Hiedi I have been studying that guys swing loads is video tips are brill 

I have a lesson tonight after work I will see what changes this evening and maybe upload a new swing


----------



## JustOne (Mar 31, 2012)

1) Don't lift your chin up, keep your eyes looking DOWN at the ball, feel your left shoulder (and left pectorial) turn BELOW your chin. at the moment your shoulders turn flat and forces your head up in the backswing (early extension) from there you have to get back down again!! and this is causing you to steepen the club considerably on the way down and bob around all over the place just to get it back to the ball.

2) imagine to your right hand side there is a rose bush, it's just over waist high.. on the backswing you want to swing the club up and over it (as your left shouder turns below your chin) and on the downswing you want to crop all the flowers off the top of it!

3) You've also got a bit of an overswing that might need working on, although that never stopped John Daly! :thup:


----------



## CrapHacker (Apr 1, 2012)

Or

You could aim down the right rough, take a stronger grip, and make that pull hook your friend.








My advice is rubbish, but cheap.


----------



## SGC001 (Apr 1, 2012)

The 1st video looked more like you think turn as opposed to coil, and the clubface seems quite shut at the top, so I wonder about forearm rotation. I have a book by cochran and stobbs which I think has some nice stick pictures illustrating the basic movements involved in the golf swing, I'd like to post them but can't atm as I have lent the book to somebody. 

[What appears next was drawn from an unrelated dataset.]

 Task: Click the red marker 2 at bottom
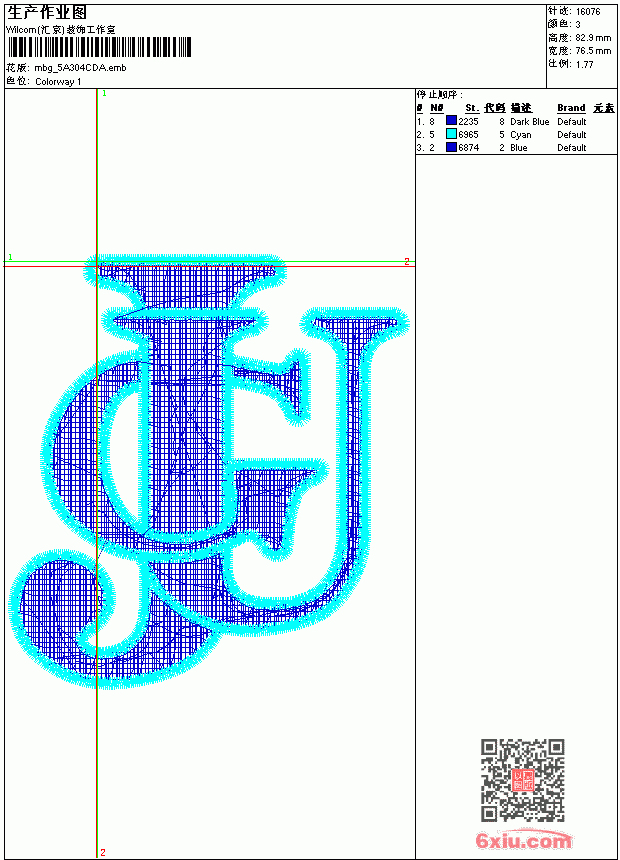(103, 852)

I'd be tempted to do some work on posture too as I'm not sure the position you are in at address helps you. I quite like the ideas seen in Ballards connection book asking what position you would be in if somebody was dropping a large heavy object from above or the feeling from jumping up and landing, to feel the kind of readiness you want.


----------



## Wolfman (Apr 1, 2012)

Massive overswing, reduce that would be a start


----------



## SocketRocket (Apr 1, 2012)

You are across the line at the top.  This is the major fault in your swing.


----------



## thelank1985 (Apr 2, 2012)

it feels so odd with a short back swing I have been keeping it short but keep rushing the down swing!! I no am hitting better shots but seem to be doing a dance after hitting each one.


----------



## AxelBenito (Apr 2, 2012)

Jesus wept that's a huge swing


----------



## CrapHacker (Apr 2, 2012)

thelank1985 said:



			it feels so odd with a short back swing I have been keeping it short but keep rushing the down swing!! I no am hitting better shots but seem to be doing a dance after hitting each one.
		
Click to expand...

I'm having problems with an overswing.

It's much tougher to deal with than, say, swaying, where there are specific drills to help the muscle memory.

I'm just trying slow motion swings, stopping at the top and making sure the club is in the right place, then practising full swings without the ball.

Both of which are fine.

But as soon as the ball is there, so is the overswing.

I think you just have to make sure you are working on the right things, and then accept it's not going to be a quick fix. Not very positive, I know, but I can't find any easy drills that are helping at all with this one (If you do find something that works, pm me asap, please.....)

But, what the heck, if the game was easy, it'd be boring, wouldn't it.


----------



## thelank1985 (Apr 2, 2012)

CrapHacker said:



			But, what the heck, if the game was easy, it'd be boring, wouldn't it.


Click to expand...

yeah it would be easy lol, I have a lesson tonight so I will let you know what drills if any he gives me


----------



## SocketRocket (Apr 2, 2012)

This video will be a great help to you:

http://www.youtube.com/watch?v=FH-e0WvxwPI


----------



## thelank1985 (Apr 3, 2012)

Had my lesson last night, after the pro stopped laughing at what I had done to the beautiful swing he tough me  we set to work re-designing my swing.

I have now got a shorter back swing and the club is much higher and doesn't cross the line. For me my bad movement was a move with the left side with my body trying to attack the ball. We worked on a drill to use my right hand only on the club to get the feeling of my right side doing the work, I then gripped lightly with the left hand and kept that feeling of the right side controlling the motion. I feel much more coiled and compacted at the top of my back swing.

It was very hit and miss (literally) but it was feeling like much more of a swing. The pro has told me to leave my driver, 3 wood, 4 and 5 iron at home for a couple weeks and stick to the short clubs using no more than 5 wood from the tee.

I have listened they are out of the bag  I'm on a mission to play the best I can play.


----------



## SocketRocket (Apr 3, 2012)

Great.  Please let us know how you get on.


----------